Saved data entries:
============
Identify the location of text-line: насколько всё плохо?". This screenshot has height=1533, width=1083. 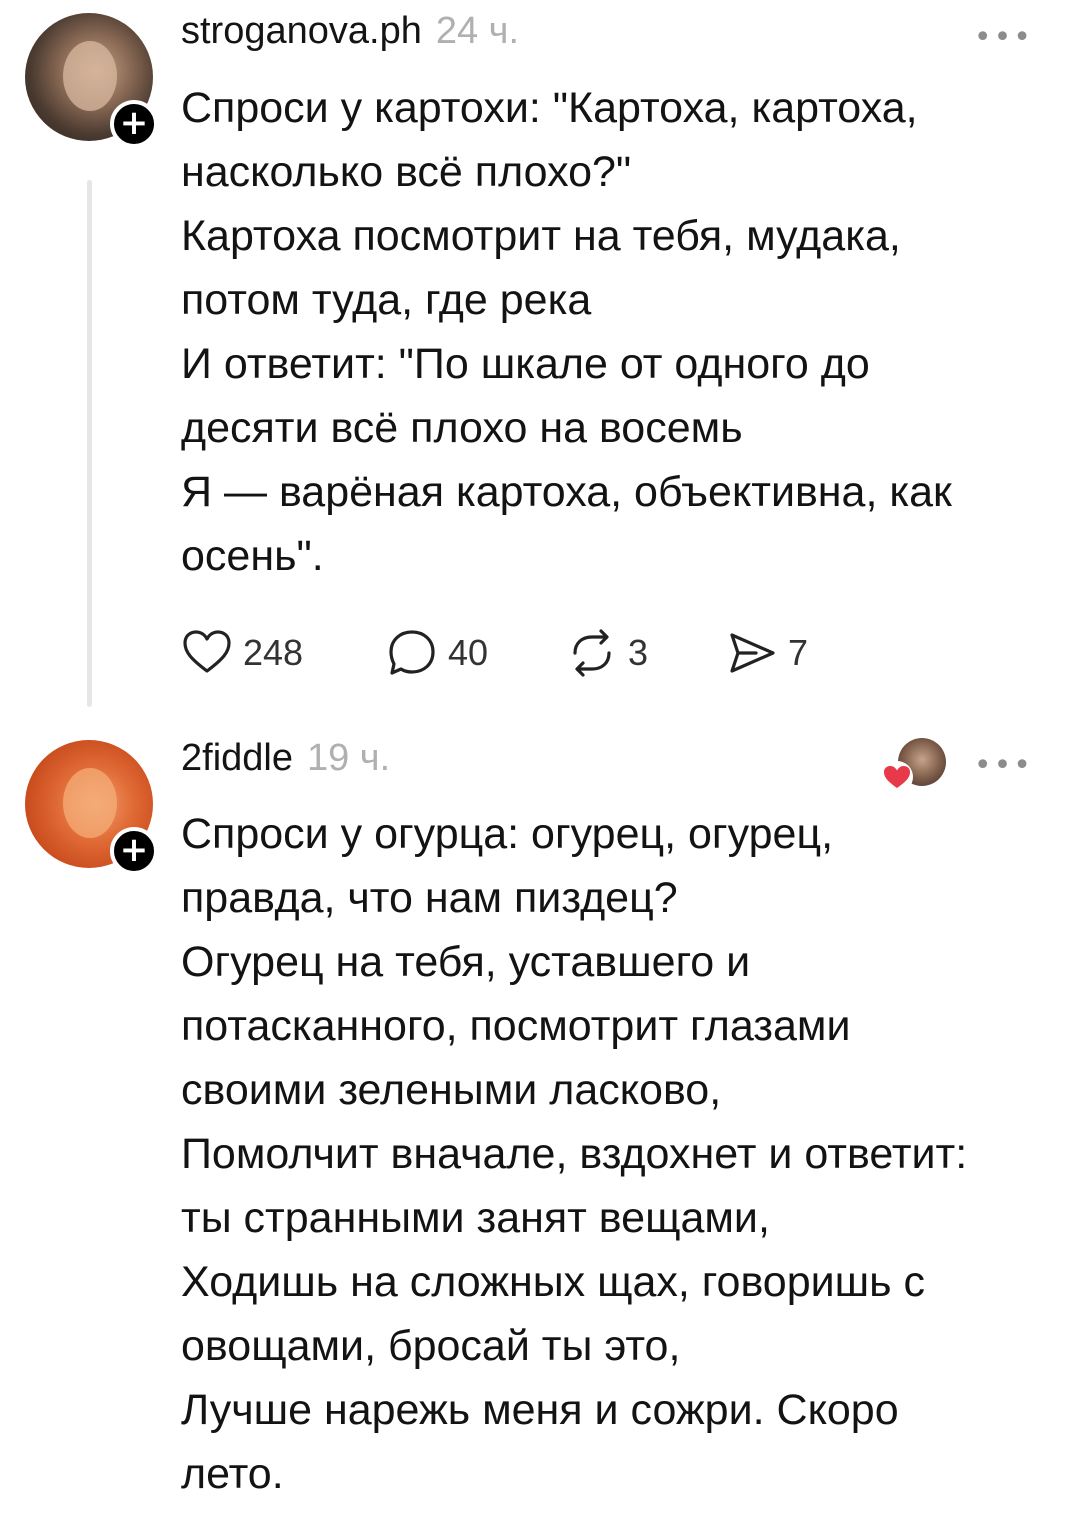
(406, 172).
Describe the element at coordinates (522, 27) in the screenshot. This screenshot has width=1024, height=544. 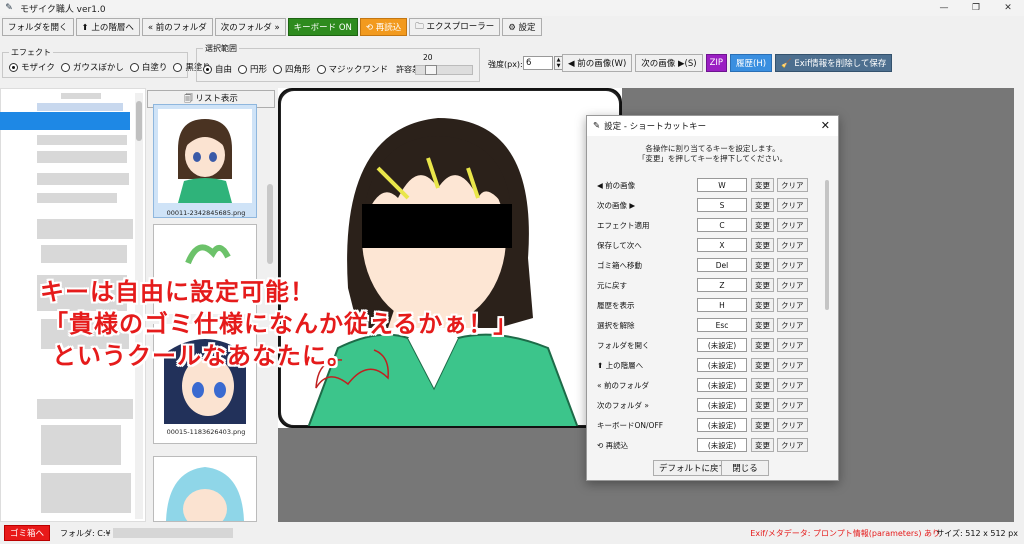
I see `settings-button: ⚙ 設定` at that location.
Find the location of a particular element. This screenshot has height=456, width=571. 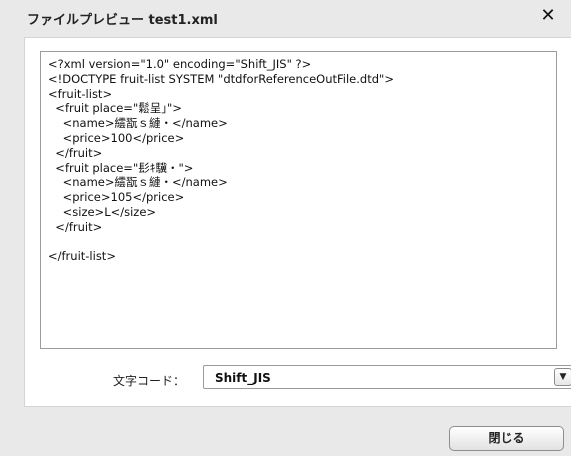

chevron-down-icon: ▼ is located at coordinates (562, 377).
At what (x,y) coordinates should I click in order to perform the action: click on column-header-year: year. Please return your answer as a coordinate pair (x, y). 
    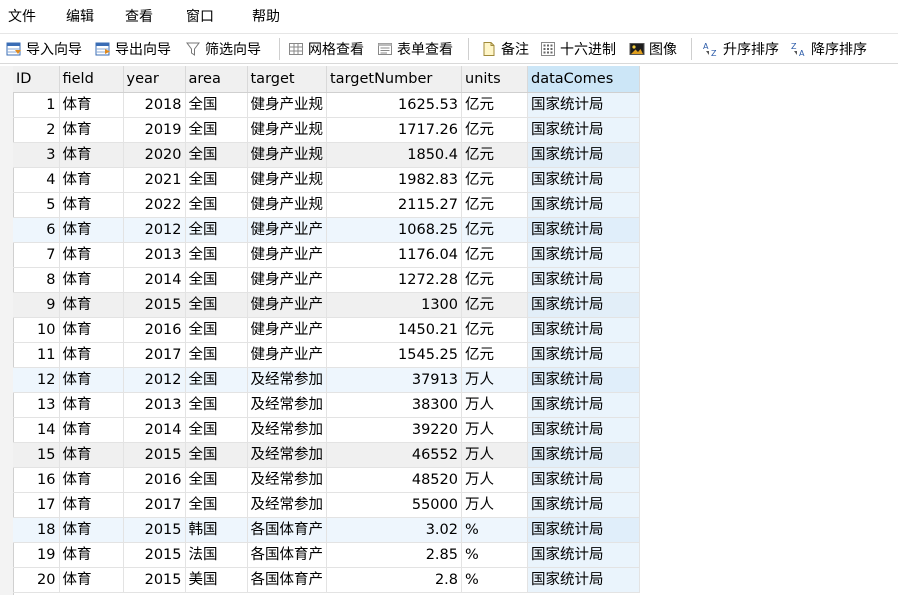
    Looking at the image, I should click on (154, 80).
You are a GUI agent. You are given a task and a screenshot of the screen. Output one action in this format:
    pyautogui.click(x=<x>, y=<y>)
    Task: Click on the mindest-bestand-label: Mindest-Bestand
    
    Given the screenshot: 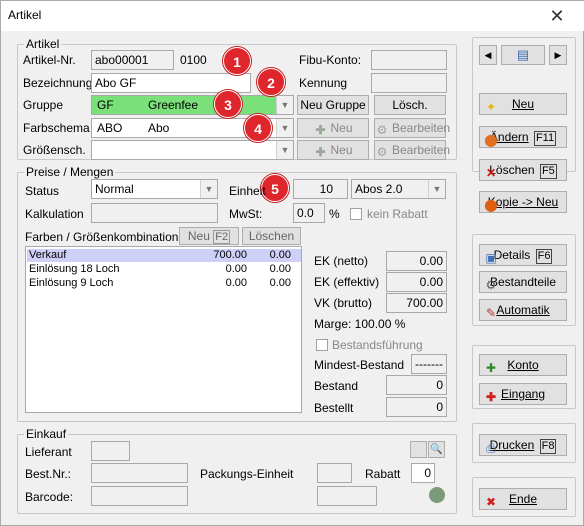 What is the action you would take?
    pyautogui.click(x=360, y=365)
    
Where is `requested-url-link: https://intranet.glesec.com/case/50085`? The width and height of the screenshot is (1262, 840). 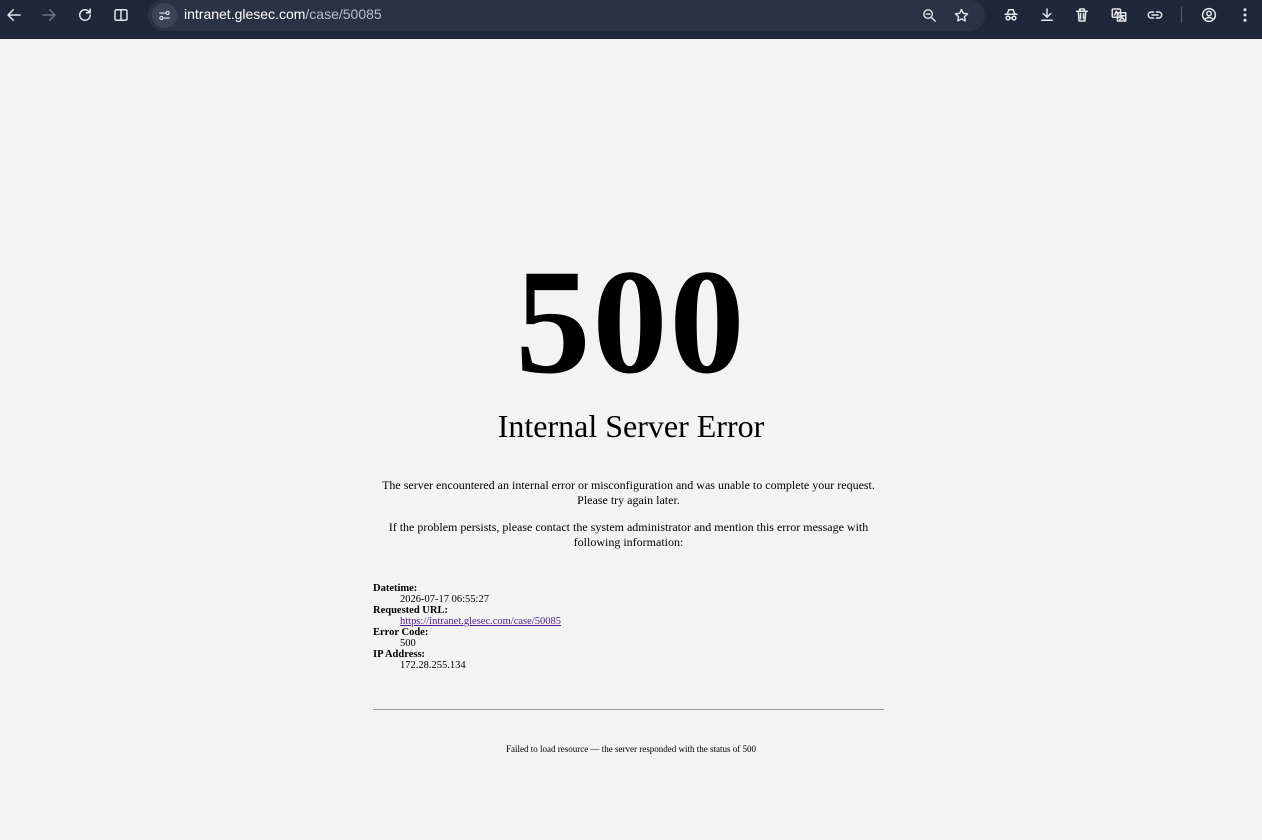
requested-url-link: https://intranet.glesec.com/case/50085 is located at coordinates (480, 622).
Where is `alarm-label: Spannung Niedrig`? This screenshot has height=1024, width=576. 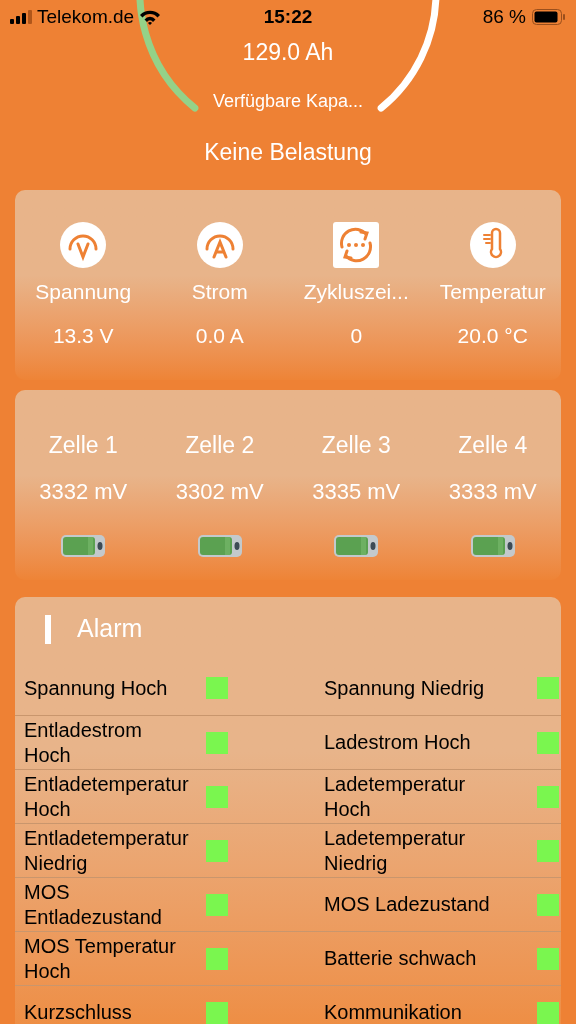
alarm-label: Spannung Niedrig is located at coordinates (405, 688).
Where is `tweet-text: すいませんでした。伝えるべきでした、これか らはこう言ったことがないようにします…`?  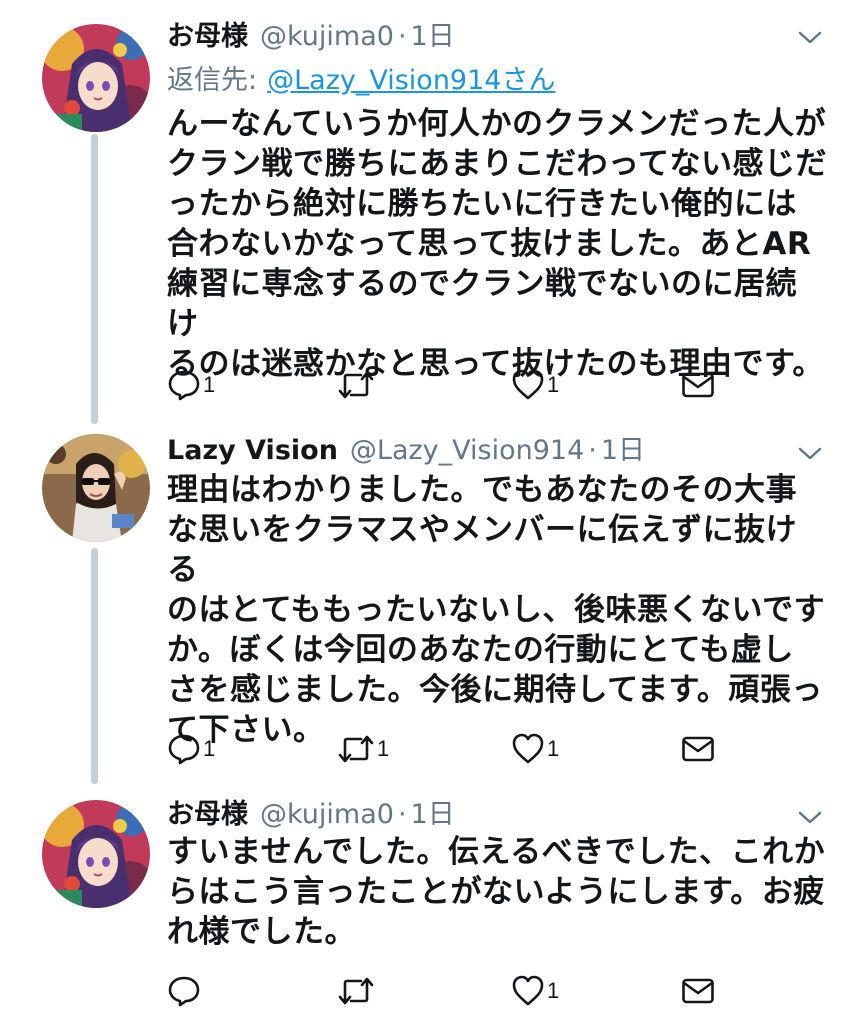 tweet-text: すいませんでした。伝えるべきでした、これか らはこう言ったことがないようにします… is located at coordinates (497, 892).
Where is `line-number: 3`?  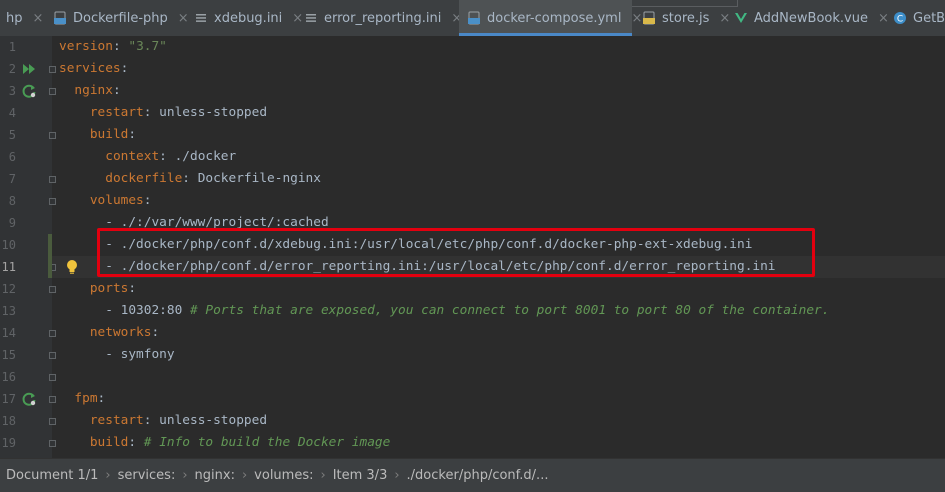
line-number: 3 is located at coordinates (12, 91).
============
| TASK GOAL |
Rewrite the lines of the data that begin at the line containing "Find the location" and stop after the line containing "chevron-down-icon: ▼ is", replacing "particular" with "specific" and changing nothing else. Leave the pictures out of your answer.

| RESPONSE TO THE TASK |
Find the location of a specific element. This screenshot has height=456, width=571. 

chevron-down-icon: ▼ is located at coordinates (562, 377).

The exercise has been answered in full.